Berberine (BBR) is used to treat diarrhea clinically. However, its reproductive toxicity is unclear. This study aims to investigate the impact of BBR on the male reproductive system. Intragastric BBR administration for 14 consecutive days results in a significant decrease in the serum testosterone concentration, epididymal sperm concentration, mating rate and fecundity of male mice. Testicular treatment with testosterone propionate (TP) partially reverses the damage caused by BBR to the male reproductive system. Mechanistically, the decrease in Muribaculaceae abundance in the gut microbiota of mice is the principal cause of the BBR-induced decrease in the sperm concentration. Both fecal microbiota transplantation (FMT) and polyethylene glycol (PEG) treatment demonstrate that Muribaculaceae is necessary for spermatogenesis. The intragastric administration of Muribaculaceae intestinale to BBR-treated mice restores the sperm concentration and testosterone levels.
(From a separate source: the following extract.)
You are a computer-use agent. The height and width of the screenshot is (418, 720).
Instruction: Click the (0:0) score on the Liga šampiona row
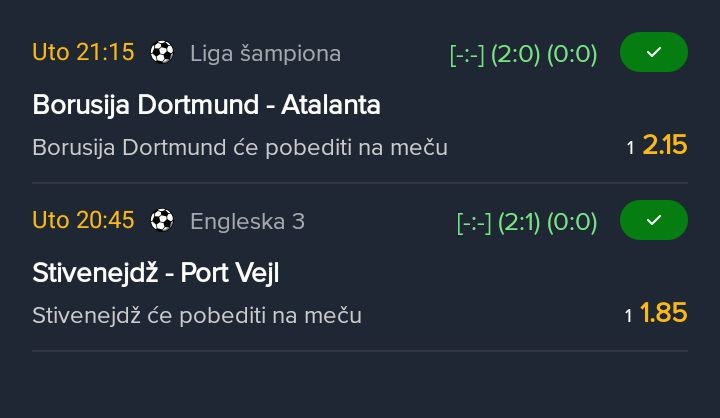pyautogui.click(x=571, y=54)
Metabolomic analysis reveals that BBR affects arginine and proline metabolism, of which ornithine level is downregulated. Combined analysis via 16S rRNA metagenomics sequencing and metabolomics shows that Muribaculaceae regulates ornithine level. The transcriptomic results of the testes indicate that the expressions of genes related to the low-density lipoprotein receptor (LDLR)-mediated testosterone synthesis pathway decrease after BBR administration. The transcriptional activity of the Ldlr gene in TM3 cells is increased with increased ornithine supplementation in the culture media, leading to increased testosterone synthesis. Overall, this study reveals an association between a BBR-induced decrease in Muribaculaceae abundance and defective spermatogenesis, providing a prospective therapeutic approach for addressing infertility-related decreases in serum testosterone triggered by changes in the gut microbiota composition.